任務目標 —
A - 根據談太極拳神話的短文,回答下列問題:
(i) 台灣的朋友說作者每天練太極,一定可以活到幾歲?
(ii) 文中提到鄭曼青老師活到幾歲?
(iii) 作者引用的 Douglas Wile 那本書叫什麼名字?
B - 接著談太極拳神話的這篇短文最後一句,往下續寫。

太極拳的神話(漢齋閒情異誌第3篇)
不僅是西方人士夠天真的相信太極拳之類的養生功法是“萬靈丹”的神話,我覺得多半的中國人也相信,以為只要持之以恒練習,就會活到很老,也是永遠不會感冒。我在台灣的朋友都很正經的說我每天練太極,一定可以活到100歲。姑且不論我本人是否覺得活到100歲是好事,我知道根本沒有 “一定” 可言,我讀過一些有關資料,也知道太極拳最著名的老師們中如楊澄甫與董英傑這兩位先生,就連我這年齡都活不到。
太極拳,或者說,不只是攸關身體健康或長壽,心靈與智慧也是很重要的吧?!這個我也不太確定。(太極拳的用語裡面,意與神這兩個最主要字的說法,分歧到讓人絕望,就連說的是四肢還是心,都不明確清晰)。當然這方面很多作者提到太極拳與道教思想關係密切,包含只活到72歲的鄭曼青老師。我猜想,這些高深的哲理不外於Douglas Wile 在他一本精采的書 Lost T’ai-chi Classics from the Late Ch’ing Dynasty 中所提“氣功之皮毛外加於中國制式化武功上...”。換句話說,後天的愛好者,比起原來老師們,從書中多學習一點,就多詮釋一些原本太極拳面貌所沒有的相關理想與觀念。

原始材料 —
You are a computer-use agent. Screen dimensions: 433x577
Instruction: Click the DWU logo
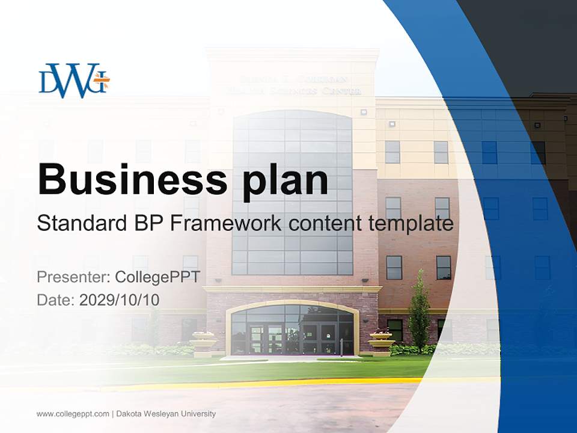(x=73, y=81)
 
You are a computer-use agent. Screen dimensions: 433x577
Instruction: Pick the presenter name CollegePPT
(x=157, y=277)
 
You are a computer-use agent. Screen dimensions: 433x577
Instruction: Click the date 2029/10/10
(x=119, y=299)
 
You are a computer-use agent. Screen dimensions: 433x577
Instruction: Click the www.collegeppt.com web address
(x=73, y=414)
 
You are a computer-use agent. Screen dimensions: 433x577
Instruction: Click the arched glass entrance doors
(x=292, y=331)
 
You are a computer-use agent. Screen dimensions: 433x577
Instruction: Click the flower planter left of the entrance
(x=203, y=342)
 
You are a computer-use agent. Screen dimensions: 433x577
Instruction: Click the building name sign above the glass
(x=293, y=85)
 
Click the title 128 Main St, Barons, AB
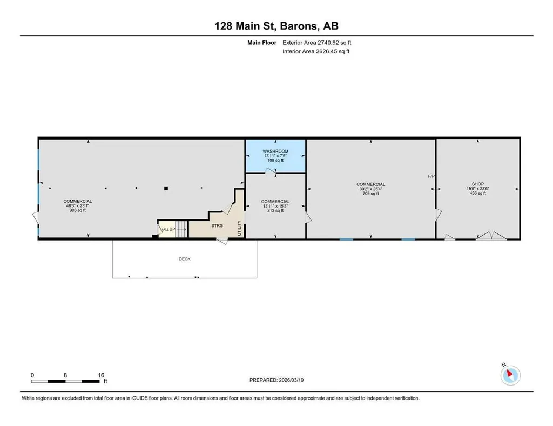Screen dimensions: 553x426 [x=276, y=26]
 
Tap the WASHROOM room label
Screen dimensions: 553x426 [x=275, y=151]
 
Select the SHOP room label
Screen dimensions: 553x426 [x=478, y=184]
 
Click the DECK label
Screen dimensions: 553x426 [x=185, y=259]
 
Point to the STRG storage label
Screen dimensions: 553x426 [x=217, y=226]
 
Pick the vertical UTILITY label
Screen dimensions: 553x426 [x=239, y=228]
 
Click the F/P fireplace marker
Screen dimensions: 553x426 [x=431, y=176]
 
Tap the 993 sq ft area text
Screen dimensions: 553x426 [x=78, y=210]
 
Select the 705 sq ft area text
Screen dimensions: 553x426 [x=370, y=193]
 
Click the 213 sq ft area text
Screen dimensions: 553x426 [x=275, y=210]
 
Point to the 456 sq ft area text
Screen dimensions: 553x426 [x=478, y=193]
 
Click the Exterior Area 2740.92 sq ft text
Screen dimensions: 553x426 [x=316, y=43]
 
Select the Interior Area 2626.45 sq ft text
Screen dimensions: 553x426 [x=316, y=51]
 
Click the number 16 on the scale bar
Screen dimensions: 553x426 [x=101, y=375]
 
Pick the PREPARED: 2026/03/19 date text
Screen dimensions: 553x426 [x=276, y=380]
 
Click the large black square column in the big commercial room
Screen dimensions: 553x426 [x=166, y=188]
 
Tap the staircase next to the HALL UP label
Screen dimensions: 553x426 [x=181, y=229]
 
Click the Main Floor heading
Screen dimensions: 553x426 [x=262, y=43]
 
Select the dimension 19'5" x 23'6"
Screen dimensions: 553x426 [x=478, y=189]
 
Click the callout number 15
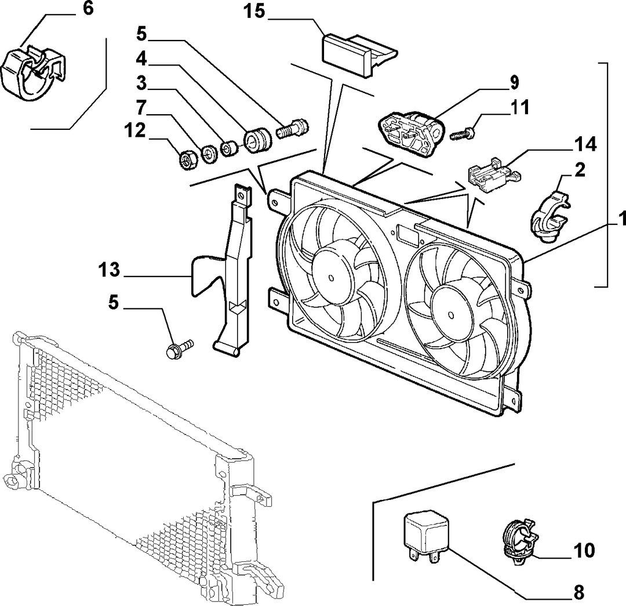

回答清單 —
A -
(i) 100歲
(ii) 72歲
(iii) Lost T’ai-chi Classics from the Late Ch’ing Dynasty

B -
當了解到這一點,也就打破了太極拳神話的另一部份,也即是說,早期的老師們都是一些聖人或哲學家,他們的生活方式很注重靜坐、精神修養,他們的工夫也是屬於“柔”智慧的一種表現。而實際上,正好相反,早期的老師們,大概都是很會拳打的江湖好漢,被後來的文人羨慕、研究,從而加入聖徒之列。
因為如此,也就不用再傷腦筋證明太極拳神話的另一個教條:太極拳只有一個支派才是正宗的傳承派別。在Douglas Wile 書中,有一個非常值得思考的建議:「只要我們考慮到那常存於文化中,同時也伸手可得的“柔”,那麼從不間斷的老師與弟子之傳承,或許並非必然」。換句話說,經常被捧為太極拳本質的這個“柔”, 一般而言,不過是中華文化的本質罷了,而卻在每個時代都會有一些老師,重覆或重建太極拳的本質,不管這些老師們是否獲得真正傳承的功力。
儘管如此,所謂“正宗傳承”的觀念,還是屬於太極拳的神話之一,用來將不正確的教授方式或觀念合理化。每一個研究太極拳的人遲早會發現,有關太極拳的文獻與有關占星術的文獻,有一個共同點,即具有陳腔濫調重複以往文獻論調的特質。這個後果之一,就是積非成是的翻譯也變成標準用語。不可否認的,太極拳招式的名稱,就連中文也很難懂,何況其他語文,就以英文的翻譯為例,我倒覺得可以提供些許建議。
老師們都勸著在學習時必須有的態度叫“虛領頂勁”,很多人解釋為“放鬆脖子以便能量能暢通至頭頂”,我猜想可以詮釋為“放鬆脖子,並感覺頭頂撐著極其輕微的東西。”又,有一個招式叫作“高探馬”,有些英文資料翻譯為“站在馬旁高舉手輕拍馬脖子”,我則認為,“騎著馬,探身望遠處”。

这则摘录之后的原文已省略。